Friday, 6 December 2013

Quetiapine versus other atypical antipsychotic drugs for schizophrenia

Quetiapine is a second‐generation antipsychotic. Second‐generation or atypical antipsychotic drugs have become the mainstay of treatment in many countries for people with schizophrenia. They are called second‐generation drugs because they are newer than the older drugs, known as typical antipsychotics. Second‐generation drugs are thought to be better than the older drugs in reducing the symptoms of schizophrenia, such as hearing voices and seeing things, and are suggested to produce fewer side effects, such as sleepiness, weight gain, tremors and shaking. However, it is not clear how the various second‐ generation antipsychotic drugs differ from one other.
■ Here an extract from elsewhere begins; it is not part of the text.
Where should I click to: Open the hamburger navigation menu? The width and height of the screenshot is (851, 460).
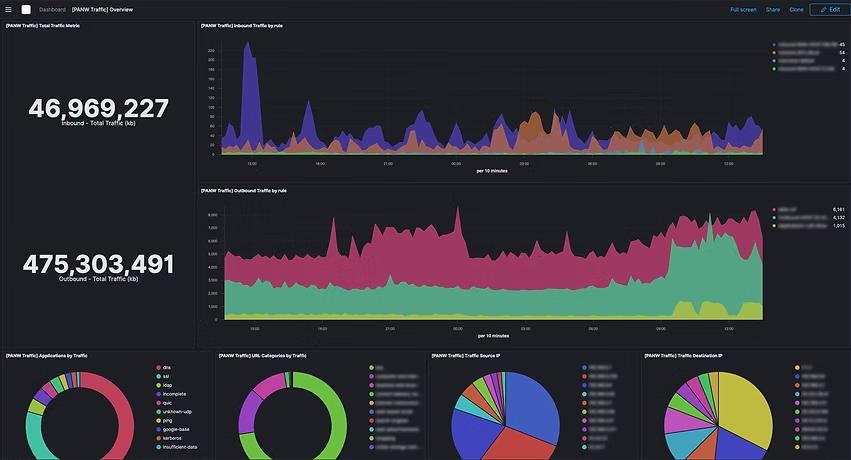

The aim of this review therefore was to evaluate the effects of quetiapine compared with other second‐generation antipsychotic drugs for people with schizophrenia. The review included a total of 35 studies with 5971 people, which provided information on six comparisons (quetiapine vs the following: clozapine, olanzapine, risperidone, ziprasidone, paliperidone and aripiprazole). Comparisons with amisulpride, sertindole and zotepine do not exist, so more research is needed. A major limitation of all findings was the large number of people leaving studies and stopping quetiapine treatment (50.2% of people). The most important finding to note is that if a group is started on quetiapine, most will be off this drug within a few weeks (although the reasons for stopping quetiapine treatment are not covered by the review and so remain uncertain). Quetiapine may be slightly less effective than risperidone and olanzapine in reducing symptoms, and it may cause less weight gain and fewer side effects and associated problems (such as heart problems and diabetes) than olanzapine and paliperidone, but more than are seen with risperidone and ziprasidone. The limited information tends to suggest that people taking quetiapine may need to be hospitalised more frequently than those taking risperidone or olanzapine. This may lead to higher costs in some settings, but the information is not robust enough to guide managers.